:: THE PROBLEM ::
Could you set down exactly the lines that start at the one containing "Click the red offline status icon for Node 3" and end at the final line of the material below?
-- ENTRIES SUPPLIED follows --
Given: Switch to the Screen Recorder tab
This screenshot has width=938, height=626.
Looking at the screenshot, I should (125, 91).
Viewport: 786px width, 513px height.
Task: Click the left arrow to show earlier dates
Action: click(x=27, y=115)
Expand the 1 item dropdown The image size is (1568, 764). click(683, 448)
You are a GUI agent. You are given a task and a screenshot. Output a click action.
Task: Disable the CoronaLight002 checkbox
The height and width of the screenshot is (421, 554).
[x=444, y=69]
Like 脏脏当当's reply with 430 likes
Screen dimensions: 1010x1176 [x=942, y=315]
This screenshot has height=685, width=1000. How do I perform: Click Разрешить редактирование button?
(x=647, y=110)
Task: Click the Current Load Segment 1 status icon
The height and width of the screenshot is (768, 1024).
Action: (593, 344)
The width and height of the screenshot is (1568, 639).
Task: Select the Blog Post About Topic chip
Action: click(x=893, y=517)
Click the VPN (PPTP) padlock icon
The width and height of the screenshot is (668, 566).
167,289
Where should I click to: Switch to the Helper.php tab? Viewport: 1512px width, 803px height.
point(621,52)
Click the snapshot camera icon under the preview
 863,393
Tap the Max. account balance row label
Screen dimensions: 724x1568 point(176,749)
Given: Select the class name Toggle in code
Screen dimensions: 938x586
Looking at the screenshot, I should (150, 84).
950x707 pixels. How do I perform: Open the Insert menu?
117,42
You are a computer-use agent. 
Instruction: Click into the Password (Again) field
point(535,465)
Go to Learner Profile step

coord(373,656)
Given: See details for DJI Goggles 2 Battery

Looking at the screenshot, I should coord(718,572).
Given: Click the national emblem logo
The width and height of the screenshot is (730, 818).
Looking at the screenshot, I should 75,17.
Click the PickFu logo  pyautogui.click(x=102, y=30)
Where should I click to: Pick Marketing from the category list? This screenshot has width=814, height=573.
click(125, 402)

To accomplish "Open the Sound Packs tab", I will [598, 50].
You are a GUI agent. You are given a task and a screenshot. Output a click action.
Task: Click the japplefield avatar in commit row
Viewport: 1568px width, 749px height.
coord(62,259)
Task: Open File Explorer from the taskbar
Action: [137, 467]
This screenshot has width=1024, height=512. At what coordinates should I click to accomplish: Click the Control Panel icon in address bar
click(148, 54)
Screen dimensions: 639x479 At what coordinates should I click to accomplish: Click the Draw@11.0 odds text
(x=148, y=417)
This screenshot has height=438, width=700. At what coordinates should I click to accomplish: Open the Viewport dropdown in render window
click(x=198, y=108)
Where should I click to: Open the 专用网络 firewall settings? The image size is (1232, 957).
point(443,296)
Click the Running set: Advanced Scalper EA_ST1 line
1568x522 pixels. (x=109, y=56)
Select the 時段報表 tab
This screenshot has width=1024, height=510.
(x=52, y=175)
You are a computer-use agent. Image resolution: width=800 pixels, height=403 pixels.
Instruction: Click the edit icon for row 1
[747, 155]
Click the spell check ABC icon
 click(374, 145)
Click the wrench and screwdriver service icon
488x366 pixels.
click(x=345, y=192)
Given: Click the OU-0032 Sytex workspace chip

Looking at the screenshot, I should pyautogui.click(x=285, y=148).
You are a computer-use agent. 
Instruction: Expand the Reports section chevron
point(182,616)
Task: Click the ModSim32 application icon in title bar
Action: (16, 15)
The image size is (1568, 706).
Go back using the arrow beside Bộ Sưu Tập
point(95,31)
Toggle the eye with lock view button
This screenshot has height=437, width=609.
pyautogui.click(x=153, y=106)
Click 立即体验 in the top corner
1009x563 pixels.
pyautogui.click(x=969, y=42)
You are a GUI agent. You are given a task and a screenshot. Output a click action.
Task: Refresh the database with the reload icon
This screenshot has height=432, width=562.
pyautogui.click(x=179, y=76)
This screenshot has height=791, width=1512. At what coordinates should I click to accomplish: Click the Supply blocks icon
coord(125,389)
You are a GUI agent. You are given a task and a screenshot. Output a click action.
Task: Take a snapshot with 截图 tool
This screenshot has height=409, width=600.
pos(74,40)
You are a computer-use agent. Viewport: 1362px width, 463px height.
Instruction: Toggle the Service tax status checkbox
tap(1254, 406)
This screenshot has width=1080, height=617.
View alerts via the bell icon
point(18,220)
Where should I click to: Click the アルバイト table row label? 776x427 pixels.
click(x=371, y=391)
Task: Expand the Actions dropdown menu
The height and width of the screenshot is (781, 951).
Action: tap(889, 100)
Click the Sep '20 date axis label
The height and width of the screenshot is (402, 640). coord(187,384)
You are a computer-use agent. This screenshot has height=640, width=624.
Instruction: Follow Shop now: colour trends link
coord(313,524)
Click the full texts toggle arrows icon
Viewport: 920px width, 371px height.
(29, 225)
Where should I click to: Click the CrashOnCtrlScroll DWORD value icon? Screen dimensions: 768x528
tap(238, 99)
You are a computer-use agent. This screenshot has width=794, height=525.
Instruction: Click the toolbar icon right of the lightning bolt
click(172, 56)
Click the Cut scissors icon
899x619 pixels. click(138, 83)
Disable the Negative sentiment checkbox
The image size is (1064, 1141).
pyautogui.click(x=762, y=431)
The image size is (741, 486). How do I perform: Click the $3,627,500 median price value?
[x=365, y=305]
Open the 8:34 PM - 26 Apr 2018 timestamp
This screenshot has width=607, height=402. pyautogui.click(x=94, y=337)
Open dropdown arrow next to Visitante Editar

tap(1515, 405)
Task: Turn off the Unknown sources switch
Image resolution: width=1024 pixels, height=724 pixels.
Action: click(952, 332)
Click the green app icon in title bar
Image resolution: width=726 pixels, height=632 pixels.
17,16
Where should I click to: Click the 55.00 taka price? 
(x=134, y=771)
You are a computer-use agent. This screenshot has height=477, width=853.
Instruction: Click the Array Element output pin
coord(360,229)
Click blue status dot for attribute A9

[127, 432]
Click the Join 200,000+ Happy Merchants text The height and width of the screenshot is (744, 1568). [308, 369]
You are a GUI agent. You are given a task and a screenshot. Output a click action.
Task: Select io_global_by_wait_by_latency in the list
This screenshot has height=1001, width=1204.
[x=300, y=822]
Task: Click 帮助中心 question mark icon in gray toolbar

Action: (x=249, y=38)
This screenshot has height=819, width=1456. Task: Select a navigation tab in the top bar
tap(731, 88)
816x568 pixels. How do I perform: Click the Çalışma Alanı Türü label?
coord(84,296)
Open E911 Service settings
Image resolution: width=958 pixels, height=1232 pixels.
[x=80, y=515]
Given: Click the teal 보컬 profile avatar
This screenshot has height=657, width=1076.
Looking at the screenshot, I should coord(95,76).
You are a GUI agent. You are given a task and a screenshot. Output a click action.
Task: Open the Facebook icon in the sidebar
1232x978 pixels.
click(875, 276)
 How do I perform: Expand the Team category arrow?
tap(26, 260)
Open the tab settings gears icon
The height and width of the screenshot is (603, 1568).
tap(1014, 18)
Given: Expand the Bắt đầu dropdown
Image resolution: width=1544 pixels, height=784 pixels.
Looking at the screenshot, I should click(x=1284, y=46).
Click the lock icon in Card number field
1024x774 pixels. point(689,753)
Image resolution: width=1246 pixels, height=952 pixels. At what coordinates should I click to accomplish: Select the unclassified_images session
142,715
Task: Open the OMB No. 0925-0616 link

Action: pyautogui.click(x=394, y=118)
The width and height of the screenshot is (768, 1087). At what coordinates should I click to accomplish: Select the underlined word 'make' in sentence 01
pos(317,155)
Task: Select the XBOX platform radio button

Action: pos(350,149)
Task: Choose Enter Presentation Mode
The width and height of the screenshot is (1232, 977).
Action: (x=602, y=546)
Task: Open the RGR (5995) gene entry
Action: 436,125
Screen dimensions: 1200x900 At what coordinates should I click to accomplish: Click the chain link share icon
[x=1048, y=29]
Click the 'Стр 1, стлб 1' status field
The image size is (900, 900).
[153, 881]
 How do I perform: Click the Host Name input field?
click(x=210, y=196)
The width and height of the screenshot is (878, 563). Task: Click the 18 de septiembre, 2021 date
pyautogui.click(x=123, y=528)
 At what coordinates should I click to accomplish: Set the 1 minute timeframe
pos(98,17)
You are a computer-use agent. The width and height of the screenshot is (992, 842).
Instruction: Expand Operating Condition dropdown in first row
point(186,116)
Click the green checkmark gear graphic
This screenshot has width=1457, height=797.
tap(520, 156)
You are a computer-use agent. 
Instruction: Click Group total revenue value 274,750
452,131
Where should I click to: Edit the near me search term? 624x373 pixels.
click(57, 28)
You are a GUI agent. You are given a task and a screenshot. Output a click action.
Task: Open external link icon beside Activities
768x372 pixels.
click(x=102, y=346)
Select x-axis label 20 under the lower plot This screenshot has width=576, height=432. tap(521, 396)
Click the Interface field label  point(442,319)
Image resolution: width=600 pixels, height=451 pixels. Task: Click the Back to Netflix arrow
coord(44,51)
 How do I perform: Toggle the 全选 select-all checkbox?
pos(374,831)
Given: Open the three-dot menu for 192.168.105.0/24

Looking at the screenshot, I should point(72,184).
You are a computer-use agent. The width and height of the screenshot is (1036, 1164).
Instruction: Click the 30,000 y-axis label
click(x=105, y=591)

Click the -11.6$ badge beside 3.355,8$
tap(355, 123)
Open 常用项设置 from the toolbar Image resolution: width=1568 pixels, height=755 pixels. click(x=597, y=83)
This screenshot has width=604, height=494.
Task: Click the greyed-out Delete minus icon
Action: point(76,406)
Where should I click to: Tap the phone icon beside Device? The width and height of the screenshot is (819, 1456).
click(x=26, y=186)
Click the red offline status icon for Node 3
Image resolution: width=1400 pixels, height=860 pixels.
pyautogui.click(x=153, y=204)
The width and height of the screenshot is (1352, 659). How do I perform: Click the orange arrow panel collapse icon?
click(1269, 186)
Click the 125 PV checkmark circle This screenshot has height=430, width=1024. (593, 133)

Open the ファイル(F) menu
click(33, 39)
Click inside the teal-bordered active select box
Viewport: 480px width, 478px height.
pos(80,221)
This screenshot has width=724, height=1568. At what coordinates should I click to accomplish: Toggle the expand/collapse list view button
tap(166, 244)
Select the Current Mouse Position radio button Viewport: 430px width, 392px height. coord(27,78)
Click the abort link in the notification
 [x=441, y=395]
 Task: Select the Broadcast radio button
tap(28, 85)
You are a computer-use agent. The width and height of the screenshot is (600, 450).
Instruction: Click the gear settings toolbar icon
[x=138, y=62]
-- ENTRIES SUPPLIED concluded --
:: EXERCISE RESPONSE ::
Click the red offline status icon for Node 3
Image resolution: width=1400 pixels, height=860 pixels.
pyautogui.click(x=153, y=204)
The width and height of the screenshot is (1352, 659). How do I perform: Click the orange arrow panel collapse icon?
click(1269, 186)
Click the 125 PV checkmark circle This screenshot has height=430, width=1024. (593, 133)

Open the ファイル(F) menu
click(33, 39)
Click inside the teal-bordered active select box
Viewport: 480px width, 478px height.
pos(80,221)
This screenshot has width=724, height=1568. At what coordinates should I click to accomplish: Toggle the expand/collapse list view button
tap(166, 244)
Select the Current Mouse Position radio button Viewport: 430px width, 392px height. coord(27,78)
Click the abort link in the notification
 [x=441, y=395]
 Task: Select the Broadcast radio button
tap(28, 85)
You are a computer-use agent. The width and height of the screenshot is (600, 450).
Instruction: Click the gear settings toolbar icon
[x=138, y=62]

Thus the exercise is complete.